→ **USING THE INFORMATION**:
- A) In the Richland Township article, what truss design does the Bickham Covered Bridge use?
- B) Say whether each statement agrees with the Richland Township article, answering yes or no and quoting the deciding words: (i) Stokes Township lies to the west of Richland Township. (ii) The village of Belle Center is in southern Richland Township. (iii) Vacancies on the board of trustees are filled by the remaining trustees.

→ **QUOTED PASSAGE**:
= Beginning of Section =

Township in Ohio, US

Richland Township is one of the seventeen townships of Logan County, Ohio, United States. As of the 2020 census, the population was 2,645.

==Geography==
Located in the northern part of the county, it borders the following townships:
- McDonald Township, Hardin County - north
- Taylor Creek Township, Hardin County - northeast
- Rushcreek Township - east
- McArthur Township - south
- Washington Township - southwest
- Stokes Township - west
- Roundhead Township, Hardin County - northwest

The village of Belle Center is located in northern Richland Township, and the unincorporated community of Northwood lies in the township's southeast, along the border with McArthur Township.

The eastern part of Indian Lake is located in western Richland Township.

==Name and history==
Richland Township was organized in 1844. It is one of twelve Richland Townships statewide.

==Government==
The township is governed by a three-member board of trustees, who are elected in November of odd-numbered years to a four-year term beginning on the following January 1. Two are elected in the year after the presidential election and one is elected in the year before it. There is also an elected township fiscal officer, who serves a four-year term beginning on April 1 of the year after the election, which is held in November of the year before the presidential election. Vacancies in the fiscal officership or on the board of trustees are filled by the remaining trustees.

==Transportation==
Important highways in Richland Township include State Routes 117, 235, 273, 366, and 368.

The township is the location of the Bickham Covered Bridge, which carries County Road 38 over the South Fork of the Miami River. Built in 1877 and refurbished in 1959, it employs the Howe truss design. The bridge's length is 94 ft.

= End of Section =

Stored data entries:
= Beginning of Section =

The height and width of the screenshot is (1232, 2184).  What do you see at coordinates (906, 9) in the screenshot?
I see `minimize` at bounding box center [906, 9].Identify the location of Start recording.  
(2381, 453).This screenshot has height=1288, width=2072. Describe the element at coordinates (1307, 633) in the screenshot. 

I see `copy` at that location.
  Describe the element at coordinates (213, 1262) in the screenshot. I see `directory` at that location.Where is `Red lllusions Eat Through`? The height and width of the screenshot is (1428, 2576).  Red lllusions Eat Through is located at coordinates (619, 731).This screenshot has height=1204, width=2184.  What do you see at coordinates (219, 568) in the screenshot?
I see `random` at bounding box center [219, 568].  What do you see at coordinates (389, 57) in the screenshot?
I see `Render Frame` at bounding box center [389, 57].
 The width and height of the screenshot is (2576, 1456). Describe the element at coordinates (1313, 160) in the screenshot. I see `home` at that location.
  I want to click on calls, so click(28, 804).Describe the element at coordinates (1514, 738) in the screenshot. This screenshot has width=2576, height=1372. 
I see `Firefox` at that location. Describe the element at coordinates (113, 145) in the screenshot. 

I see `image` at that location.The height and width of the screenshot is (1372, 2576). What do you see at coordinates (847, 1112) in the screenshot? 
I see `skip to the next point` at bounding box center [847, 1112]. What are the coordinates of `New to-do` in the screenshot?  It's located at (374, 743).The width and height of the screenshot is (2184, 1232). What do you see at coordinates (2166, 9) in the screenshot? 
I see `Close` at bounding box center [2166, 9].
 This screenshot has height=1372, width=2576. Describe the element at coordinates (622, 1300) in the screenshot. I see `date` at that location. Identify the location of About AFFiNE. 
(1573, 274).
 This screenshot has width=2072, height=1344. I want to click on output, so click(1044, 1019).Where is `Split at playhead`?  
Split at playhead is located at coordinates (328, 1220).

= End of Section =

→ **SET OF ANSWERS**:
- A) It uses the Howe truss design.

- B)
(i) Yes: "Stokes Township - west"
(ii) No: "The village of Belle Center is located in northern Richland Township"
(iii) Yes: "Vacancies in the fiscal officership or on the board of trustees are filled by the remaining trustees."